• **Excerpted passage**
------------------------

I've been using deglosser on my trim, but the finish was worn, so hope I'm ok.


----------



## Brushjockey (Mar 8, 2011)

The info on the paint/ primer can is good to read. It says stuff.


----------



## sosee11 (Jan 15, 2013)

Brushjockey said:


> The info on the paint/ primer can is good to read. It says stuff.


Surely this snark wasn't intended for me, right? 

Is a light scuffing truly all it takes? As in, I don't need to sand down to actual wood? We have a really good primer from BM that we'll be using, but we also have some Zinsser as well that we used in our basement recently on some bare wood. 

Everything I've read re: painting wood trim isn't very descriptive in terms of how much sanding actually needs to be done. I was using a 180 grit sanding block I think and the wood still felt smooth to me so I was worried that I wasn't "scuffing enough" - hence the idea bout the deglosser.


----------



## cdaniels (Dec 27, 2012)

The 180 should be fine.I would use 150 but all you need is to dull it and the 180 will do that.Just a light scuff will suffice.If you're using a latex bonding primer,don't use deglosser to clean it.Brush is right.

------------------------

• **Dataset excerpt**
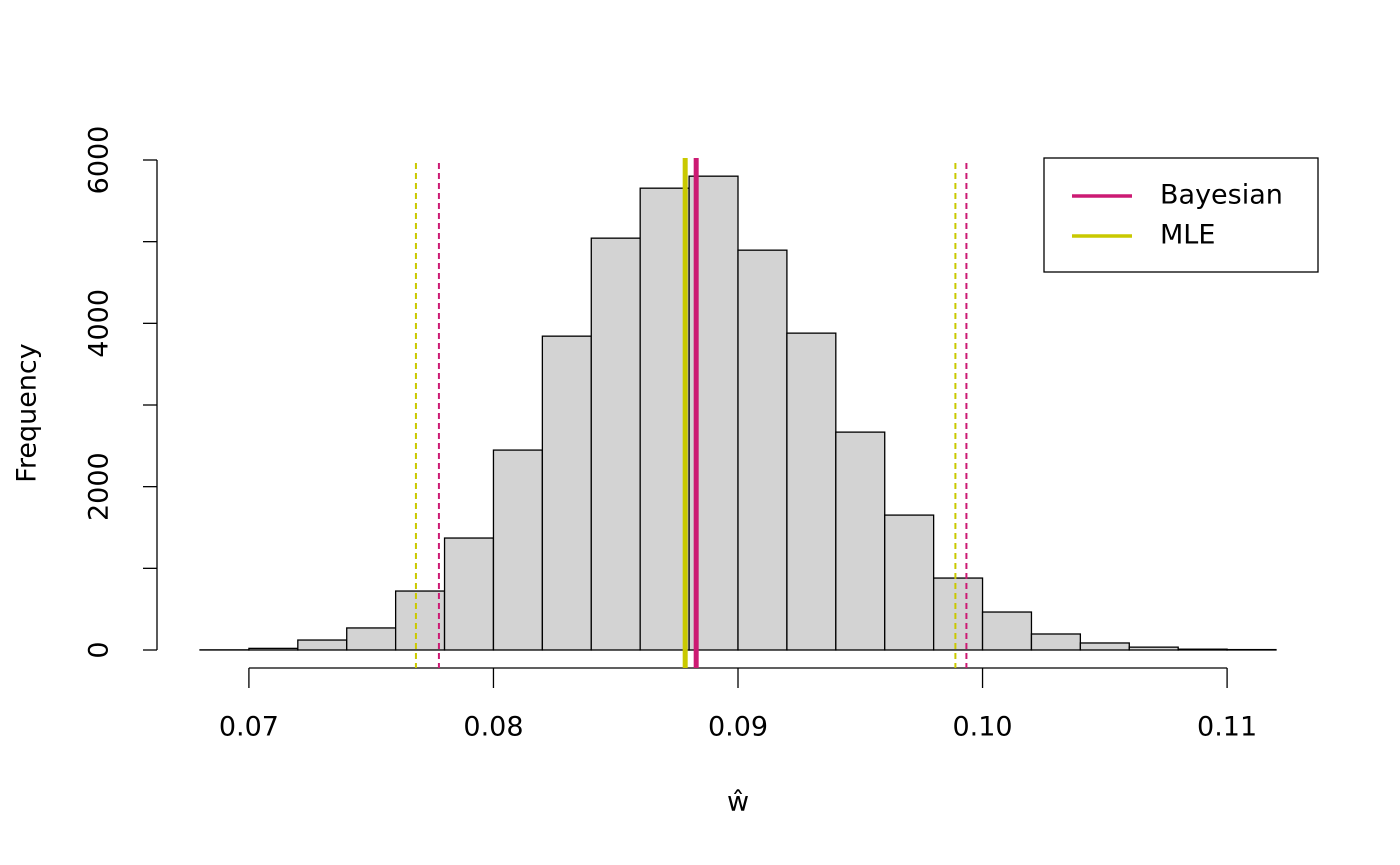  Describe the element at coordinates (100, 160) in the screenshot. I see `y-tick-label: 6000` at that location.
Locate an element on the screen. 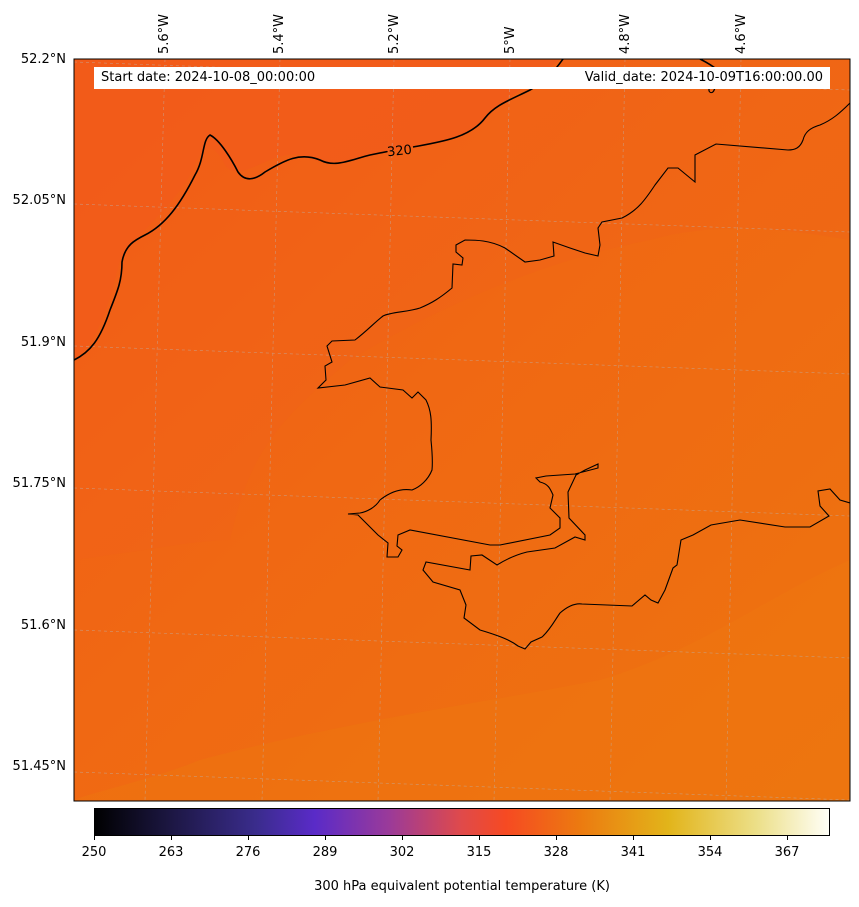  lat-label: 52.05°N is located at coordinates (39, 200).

------------------------

• **Questions**
**1)** Duplicate the forum thread on scuffing trim before priming, starting at "Is a light scuffing" and ending at "bout the deglosser.".
**2)** Pick up the forum thread on sanding trim for paint where it stops, adding what comes next.

• **Outputs by task**
**1)**
Is a light scuffing truly all it takes? As in, I don't need to sand down to actual wood? We have a really good primer from BM that we'll be using, but we also have some Zinsser as well that we used in our basement recently on some bare wood. 

Everything I've read re: painting wood trim isn't very descriptive in terms of how much sanding actually needs to be done. I was using a 180 grit sanding block I think and the wood still felt smooth to me so I was worried that I wasn't "scuffing enough" - hence the idea bout the deglosser.

**2)**
----------



## cdaniels (Dec 27, 2012)

Startingover said:


> oh no!
> I've been using deglosser on my trim, but the finish was worn, so hope I'm ok.


You will be OK.Just make sure to read the label and do what it says.Deglossers usually have a window for recoat time.


----------



## Brushjockey (Mar 8, 2011)

I do sometimes use the no rinse TSP substitute to clean and etch. Not quite as harsh as a deglosser- but it can help.
deglossers have lots of solvents that will melt into an oil finish, but might not into a waterborne. They could actually wrinkle the prime. 
I'm sure new ones are being developed that won't have this issue as that oils are going away for finishes so quickly.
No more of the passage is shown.